Innumerables personas de buena voluntad alimentaban la convicción sincera de que estaban por pisar la tierra prometida de la justicia, de la paz, de los derechos humanos, del hambre superada. Pero la tozuda realidad les abre los ojos una y otra vez.
Proliferan, sí, organizaciones humanitarias, abundan ONGs rebosantes de ilusión. ¿Alumbraremos finalmente un mundo más humano? No sé. Cuando la tempestad arrecia suelen tener poco peso las declaraciones de buena voluntad o las protestas indignadas de los ciudadanos.
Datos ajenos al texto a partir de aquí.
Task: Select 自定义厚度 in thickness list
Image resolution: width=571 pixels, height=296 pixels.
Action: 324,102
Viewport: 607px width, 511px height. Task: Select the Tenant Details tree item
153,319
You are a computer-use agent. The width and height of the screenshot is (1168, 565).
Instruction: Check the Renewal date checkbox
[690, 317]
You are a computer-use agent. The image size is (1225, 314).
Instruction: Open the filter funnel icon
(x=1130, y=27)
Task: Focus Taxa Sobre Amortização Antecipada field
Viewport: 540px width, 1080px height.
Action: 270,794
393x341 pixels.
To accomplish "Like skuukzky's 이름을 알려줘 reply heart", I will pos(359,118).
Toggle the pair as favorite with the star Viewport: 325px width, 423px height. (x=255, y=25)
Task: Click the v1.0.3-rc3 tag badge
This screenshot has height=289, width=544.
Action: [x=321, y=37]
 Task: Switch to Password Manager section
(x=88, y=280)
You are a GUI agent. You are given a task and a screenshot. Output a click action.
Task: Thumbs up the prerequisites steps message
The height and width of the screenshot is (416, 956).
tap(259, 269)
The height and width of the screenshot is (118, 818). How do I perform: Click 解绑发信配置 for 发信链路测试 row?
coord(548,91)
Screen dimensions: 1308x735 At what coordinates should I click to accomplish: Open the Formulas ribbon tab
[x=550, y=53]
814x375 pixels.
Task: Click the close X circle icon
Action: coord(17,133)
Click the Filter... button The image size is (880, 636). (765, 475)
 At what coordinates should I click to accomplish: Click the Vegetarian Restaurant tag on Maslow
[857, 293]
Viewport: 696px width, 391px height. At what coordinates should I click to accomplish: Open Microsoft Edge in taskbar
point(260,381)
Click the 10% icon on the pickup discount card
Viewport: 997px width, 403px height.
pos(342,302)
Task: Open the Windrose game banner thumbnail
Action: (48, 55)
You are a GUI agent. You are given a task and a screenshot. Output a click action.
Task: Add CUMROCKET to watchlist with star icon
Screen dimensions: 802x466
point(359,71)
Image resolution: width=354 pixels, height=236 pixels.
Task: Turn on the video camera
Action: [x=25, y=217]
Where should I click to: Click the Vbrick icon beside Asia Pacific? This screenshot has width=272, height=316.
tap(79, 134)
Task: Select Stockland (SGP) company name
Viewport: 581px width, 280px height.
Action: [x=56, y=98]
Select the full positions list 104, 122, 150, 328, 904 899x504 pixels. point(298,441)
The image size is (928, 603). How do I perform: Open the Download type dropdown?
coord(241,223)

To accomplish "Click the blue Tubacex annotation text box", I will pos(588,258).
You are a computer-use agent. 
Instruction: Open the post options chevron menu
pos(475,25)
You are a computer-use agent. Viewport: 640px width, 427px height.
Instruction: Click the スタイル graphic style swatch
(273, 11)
¿Habrá que echarse entonces en el regazo del desencanto, del escepticismo o de la indiferencia? Desde luego que no. Pero no entrevemos la lucecita al final del túnel. Quizás ocurre que la causa de la paz y de los derechos humanos es comparable a una carrera de fondo y no a la de los cien metros lisos. En la defensa de esta causa conviene recelar del sentimentalismo, pues podría jugar una mala pasada. Una vez herido por el desencanto, el sentimentalismo tiende a alimentar el cinismo y aniquilar los mejores deseos de lucha.                              

2 comentarios:

Anónimo dijo...

Si estoy de acuerdo por todo ,I lo que a mi me coresponde, ver las injusticias que cometemos ,a conciencia y tambien por mi ignorancia!

Anónimo dijo...

Crec que no hem de desesperar,tot i que els humans som egoistes per naturalesa, penso que a poc a poc i fent dues passes endavant i una endarrere avancem, no tan depresa com seria necessari però fem camí i això és el que ens ha de mantenir esperançats.